Today’s post is written by Tamara Fickas.
Once upon a time there was a girl who wanted to write a novel. She planned and plotted and wrote and revised. Her story took form and she began to envision large advance checks and immediate fame as an author.
When the novel was done she put it in an envelope and mailed it off to a publisher. The publisher took pity on the poor thing who had poured her soul into this work of great magnificence. Mr. Publisher wrote her a note:
Dear Girl Who Wants to Write a Novel,
I applaud your efforts. However, you have much to learn. I can’t accept this manuscript because I am much too busy to read it.
I am prepared to offer a few words of advice. Write a proposal for this book. It will also need a synopsis. When that is done you may return your proposal and synopsis to me with three sample chapters.
I wish you well.
Mr. Very Busy Publisher
The girl who wanted to write a novel sat down and cried. She had no idea that to sell a novel you had to do anything other than write the book. She put her novel in a drawer and took up knitting.
Some days I feel like that girl, but I keep plugging forward to learn the nuts and bolts of selling my book to a publisher or agent. I’m currently studying hard to learn how to write a stunning synopsis for my novel.

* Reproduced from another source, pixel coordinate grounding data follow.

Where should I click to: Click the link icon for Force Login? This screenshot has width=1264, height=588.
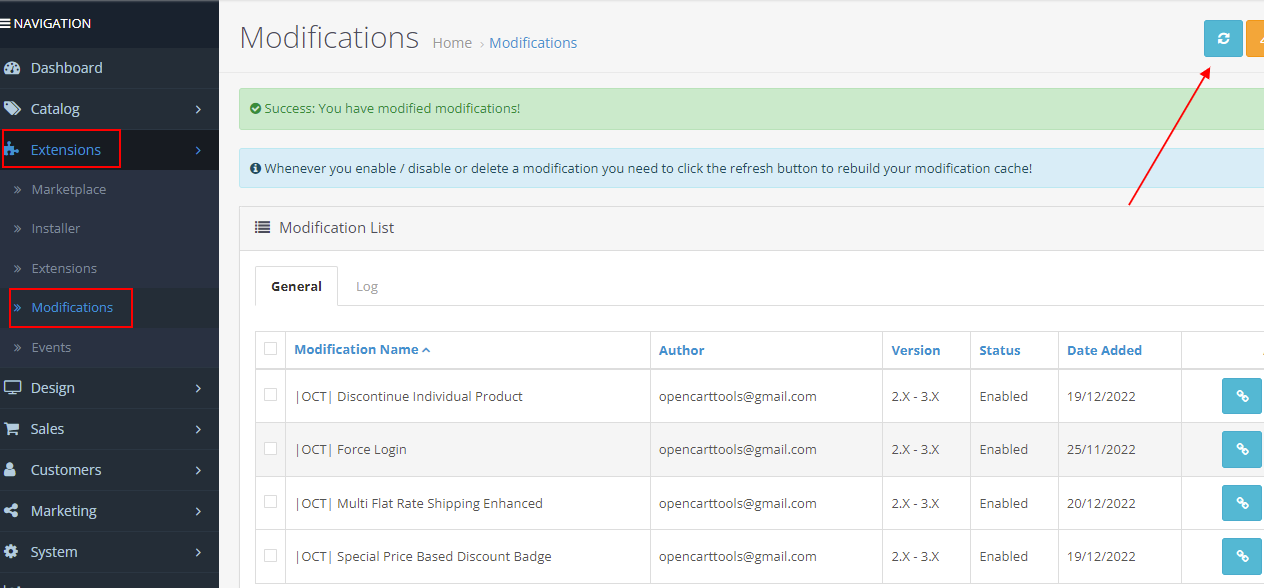1241,449
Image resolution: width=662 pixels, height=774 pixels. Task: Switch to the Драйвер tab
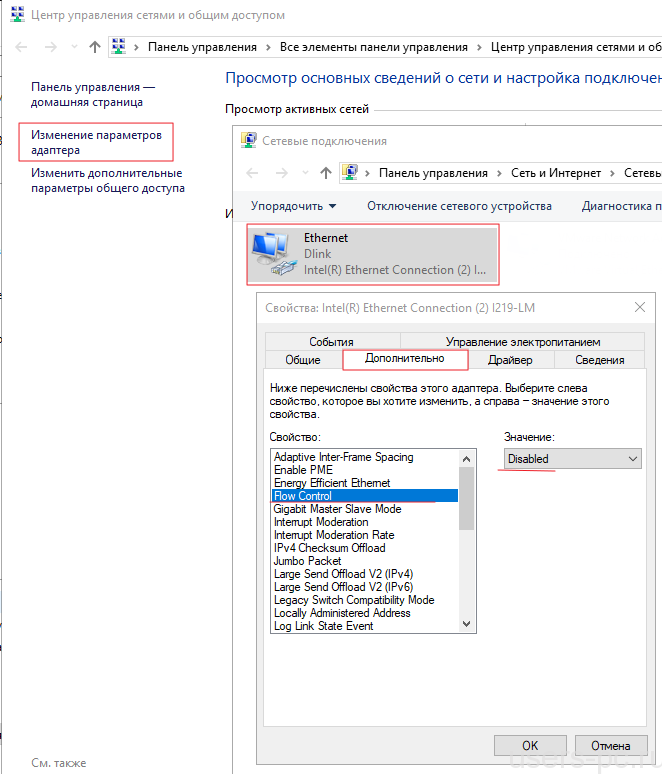[x=510, y=360]
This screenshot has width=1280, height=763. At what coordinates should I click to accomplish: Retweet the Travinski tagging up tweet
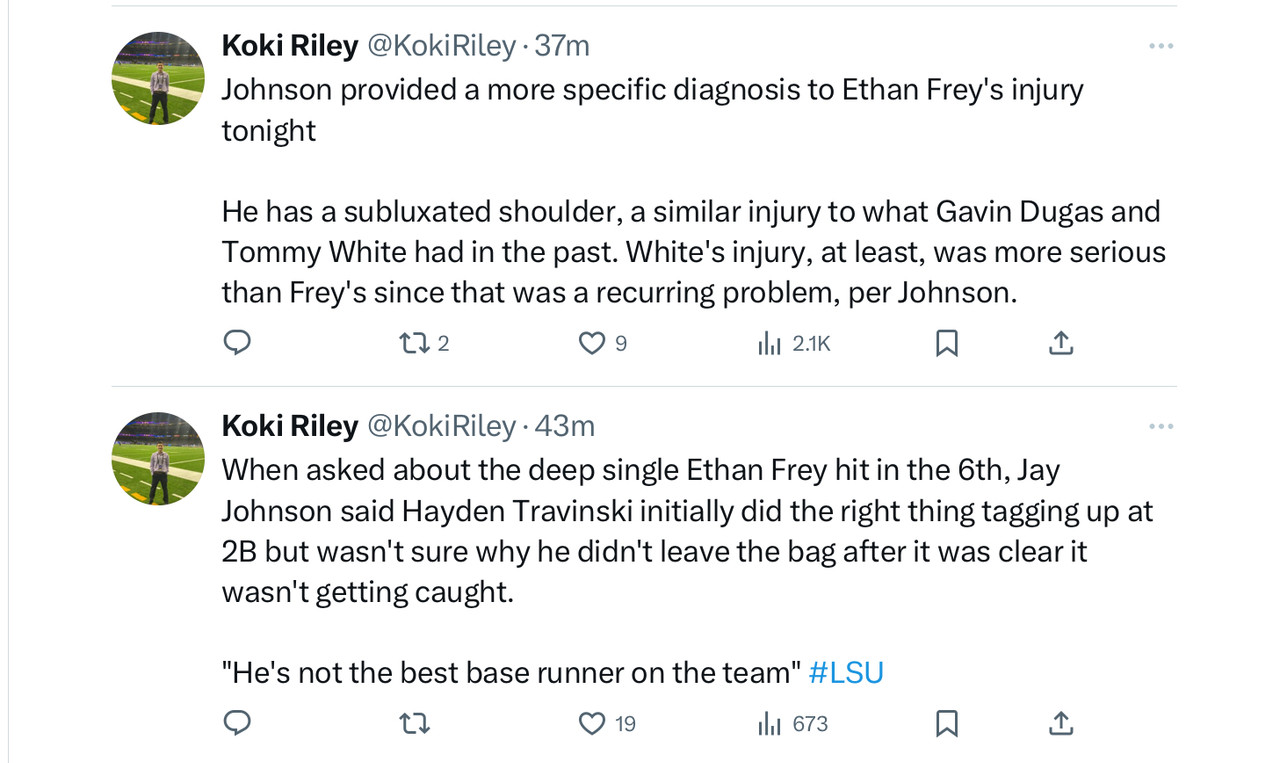point(412,723)
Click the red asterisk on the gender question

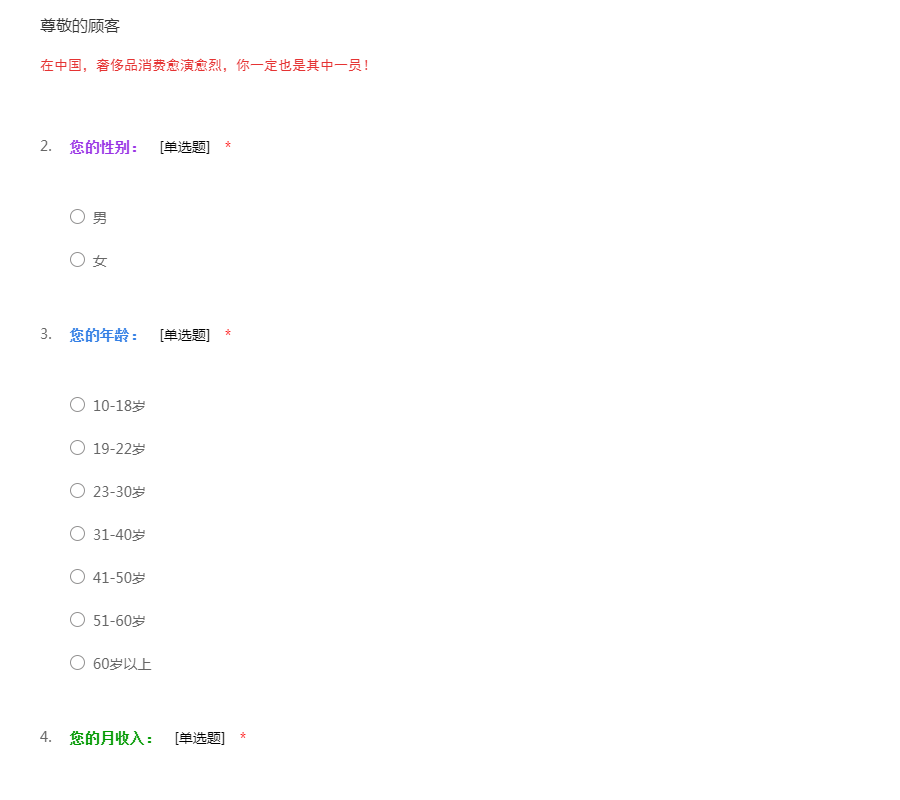[228, 148]
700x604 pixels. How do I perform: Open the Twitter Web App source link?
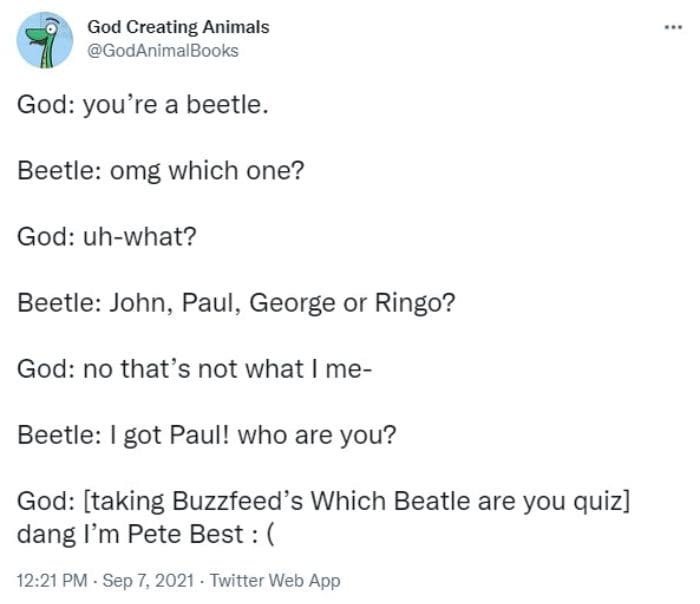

Each year the ACFW holds a contest called Genesis. The contest is aptly named since the object is to submit the first chapter of your book. It sounded simple enough until I got to the part about submitting a synopsis with that first chapter. Easy-peasy. Yeah, not so much.

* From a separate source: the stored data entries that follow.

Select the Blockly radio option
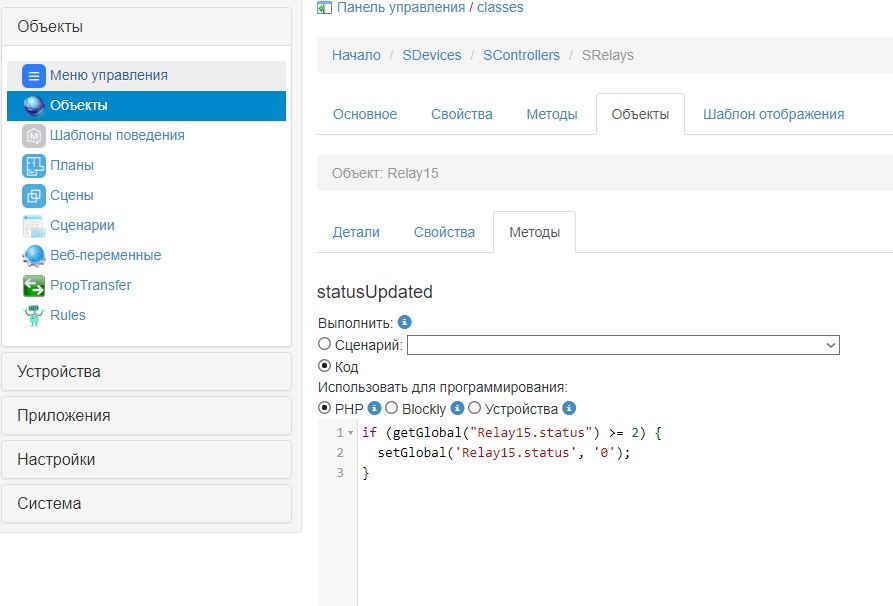 pos(392,408)
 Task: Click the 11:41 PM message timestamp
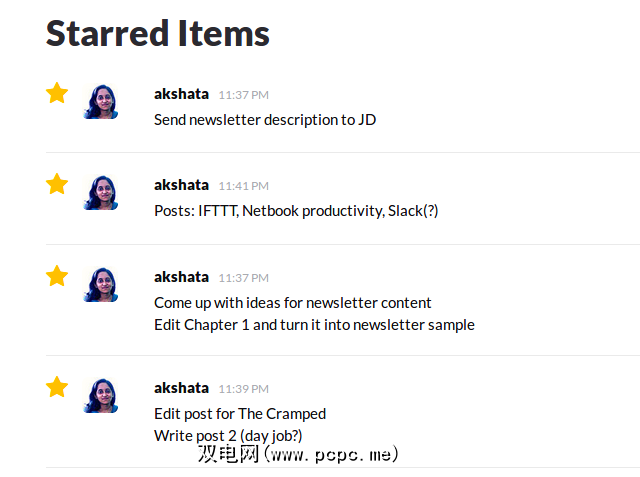point(243,186)
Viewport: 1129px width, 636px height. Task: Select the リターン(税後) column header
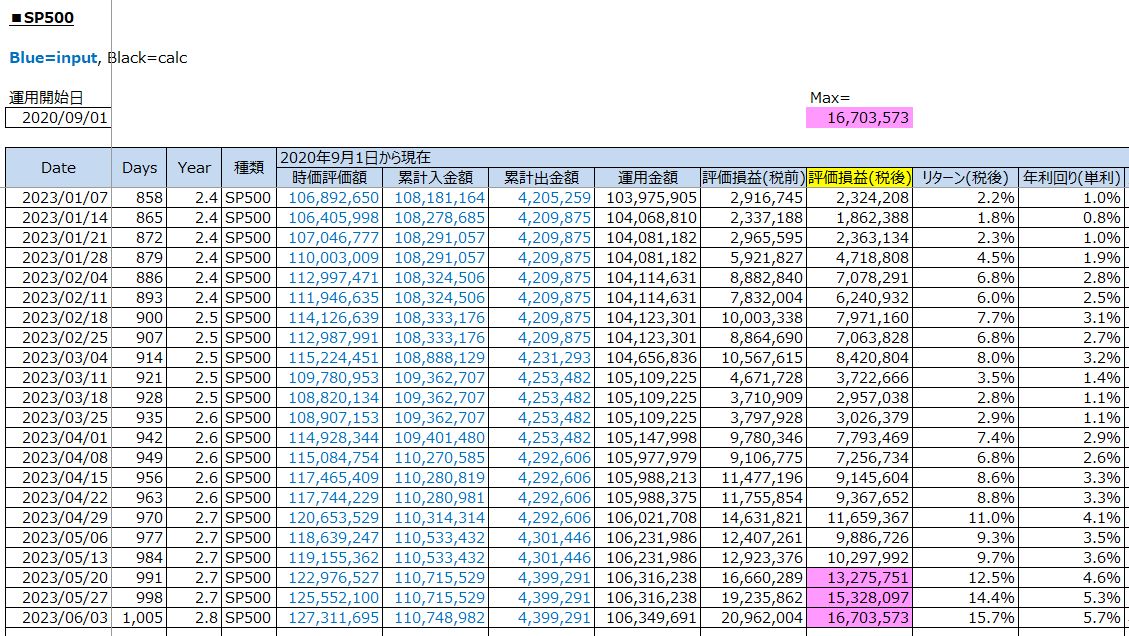coord(965,177)
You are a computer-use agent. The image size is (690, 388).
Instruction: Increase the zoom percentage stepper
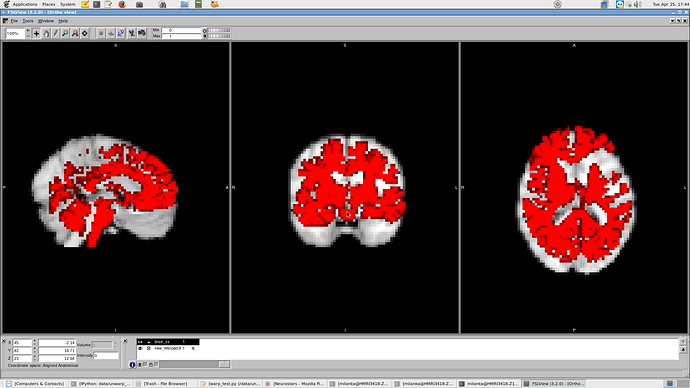click(28, 31)
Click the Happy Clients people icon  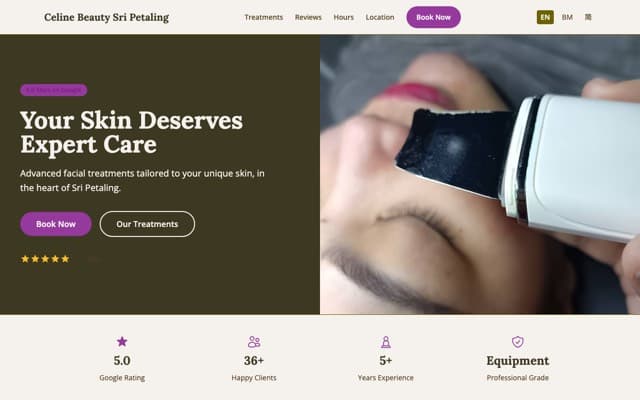[254, 342]
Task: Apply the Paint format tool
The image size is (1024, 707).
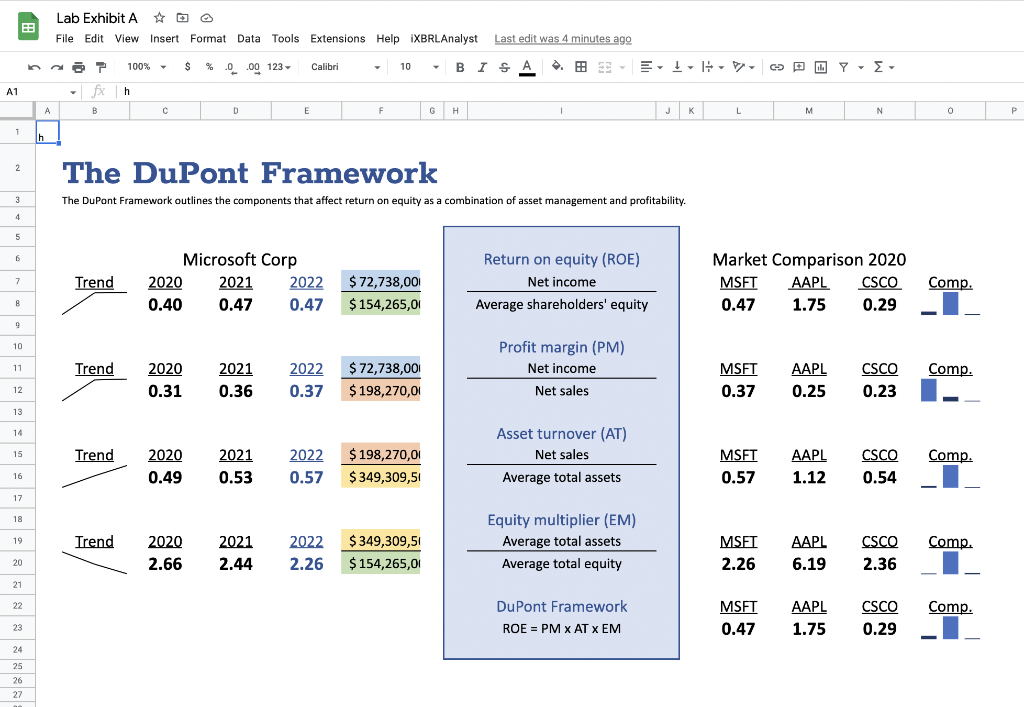Action: (x=101, y=67)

Having talked to other beginning writers I’ve found that writing a synopsis is somewhat of a mystery to the novice. It has been for me. So, I’ve done some research and in this post I would like to share some tidbits of information that may help if you’re in a similar situation. I found a chapter in The Complete Handbook of Novel Writing by the Editors of Writers Digest to be very helpful in my quest to write a good synopsis.
First off, what is a synopsis? Dictionary.com gives this definition: a brief summary of the plot of a novel, motion picture, play, etc.

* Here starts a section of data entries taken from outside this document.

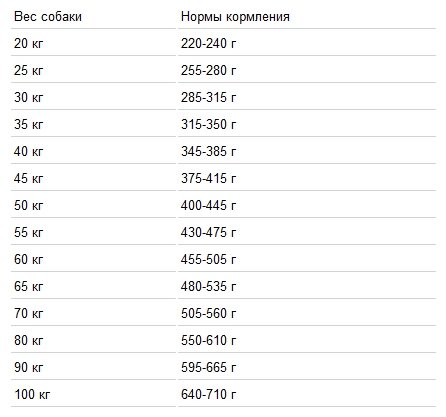
Task: Click the 'Вес собаки' column header
Action: coord(48,17)
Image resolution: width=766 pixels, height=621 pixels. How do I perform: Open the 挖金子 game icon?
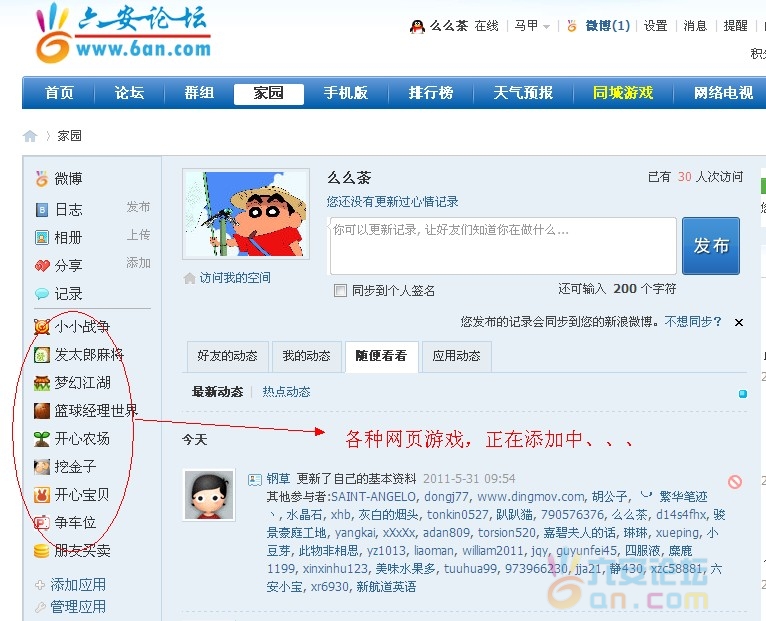(x=41, y=467)
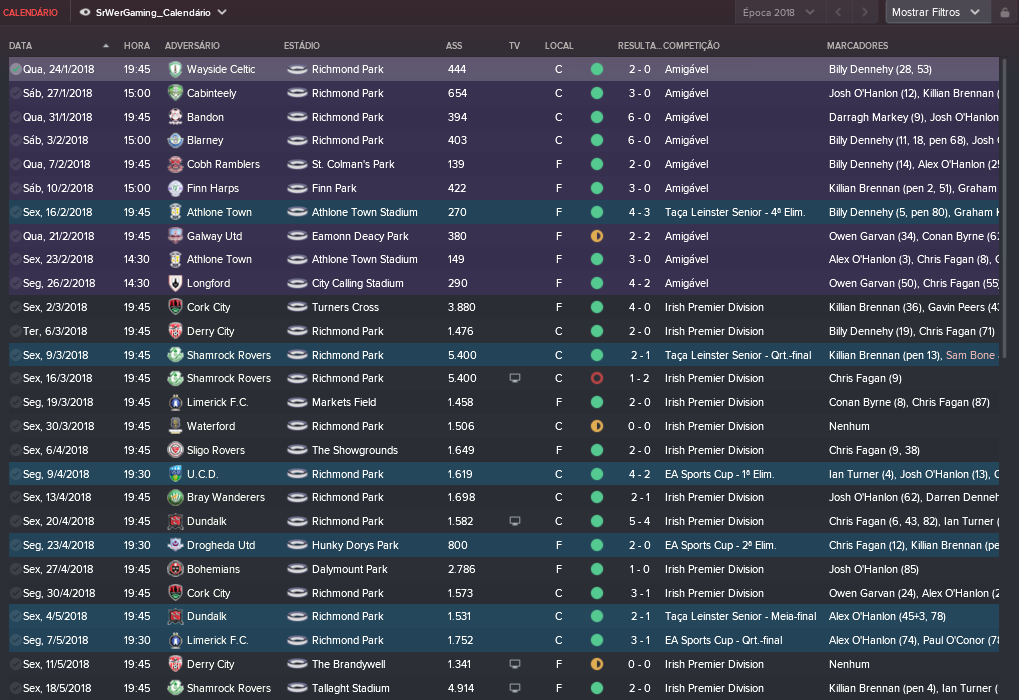1019x700 pixels.
Task: Toggle the eye icon beside SrWerGaming_Calendário
Action: click(x=84, y=12)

Sounds simple enough, but how brief is brief? For Genesis it must be one page or less. For queries and proposals it can be longer.
The trick to a synopsis is to tell the whole story of what is going to happen in the novel. It needs to introduce the protagonist and tell what they want as well as what stands in the way of getting that desire.
Once your main character has been set up, and then move on to a chronological telling of the main events. As novel writers our first thought is to not tell all the secrets so that the reader has an impetus to keep reading. In a synopsis we need to spill all the secrets. This isn’t meant for the general public so it’s okay to tell all. The goal is to give an agent or publisher enough so that they will know if it fits with what they are looking for. Save the surprises for the book.
Tell, don’t show. How many times have you heard that? Not often, I can guarantee that. In novel writing the caveat is to show, don’t tell. In the synopsis it is okay to tell what is going to happen. For example, in a synopsis you would say something like this: Pete was angry with his wife for leaving him so he pushed her car into the river. In a novel you would set this scene up and show Pete’s anger as opposed to coming right out and saying it.
After you have revealed all the details you need to tie everything up. Don’t leave anything hanging. The publisher or agent needs to know that the boy gets the girl or the cop succeeds in arresting the villain.
Start to finish, a synopsis tells the story in a concise narrative form. This is a skill that aspiring novelists like myself need to work on and perfect. Each book we write will need one and the better the synopsis is the better chance our books have of hitting the bookstore shelves.
The Genesis Contest deadline is March 2, 2012 so there is still time to enter. You can find more info on the ACFW web site Genesis page.
Have you written a synopsis for a novel? What words of advice do you have for others about the process?